Is your feature request related to a problem?
I'd like to be able to easily select only ordered categorical columns, or only unordered categorical columns, from a dataframe.
Example
Here's an example dataset:
import pandas as pd
import numpy.random as npr
n_obs = 20
eye_colors = ["blue", "brown"]
people = pd.DataFrame({
"eye_color": npr.choice(eye_colors, size=n_obs),
"age": npr.randint(20, 60, size=n_obs)
})
people["age_group"] = pd.cut(people["age"], [20, 30, 40, 50, 60], right=False)
people["eye_color"] = pd.Categorical(people["eye_color"], eye_colors)
Here, eye_color
is an unordered categorical column, age_group
is an ordered categorical column, and age
is numeric. I want just the age_group
column.
My best attempt at selecting ordered categorical columns is
categories = people.select_dtypes("category")
categories[[col for col in categories.columns if categories[col].cat.ordered]]

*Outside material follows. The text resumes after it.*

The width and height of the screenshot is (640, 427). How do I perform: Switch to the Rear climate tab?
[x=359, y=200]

This solution feels overly complicated for such a simple task.
Describe the solution you'd like
There are a few options for what nicer code might look like.

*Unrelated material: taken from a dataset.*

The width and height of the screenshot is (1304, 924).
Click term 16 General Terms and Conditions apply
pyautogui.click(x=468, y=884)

If ordered and unordered categoricals had different dtypes (as in R with factor
vs. ordered
), then I could just write people.select_dtypes("ordered")
. Unfortunately, this would have breaking changes for all other code that assumes the dtype of ordered categoricals.
If dataframe-level .cat.*
methods existed, I could write something like
is_ordered = people.cat.ordered # should return [False, pd.NA, True]
people.loc[:, is_ordered & pd.notnull(is_ordered)]
A variation on this might be to have more specialized equivalents of .api.types.is_categorical_dtype()
, perhaps .api.types.is_ordered_categorical_dtype()
and .api.types.is_unordered_categorical_dtype()
.
API breaking implications
The first option mentioned above has API breaking changes; the other two options do not.
Additional context
I asked the internet for better solutions; no response so far.
Comment From: samukweku
The specialised ideas seem a better route to take
Comment From: ShaopengLin
I am new to pandas, is there a huge performance overhead for apply on DataFrame? If not, then for the specialized version, we can stay consistent with the input of is_categorical_dtype(). A similar boolean array can be achieved with df.apply(pd.api.types.is_ordered_categorical_dtype)
, though it will be without the pd.NA
to signal non-categorical columns.
To retrieve the columns we can then simply do this:
people.loc[:, people.apply(pd.api.types.is_ordered_categorical_dtype)]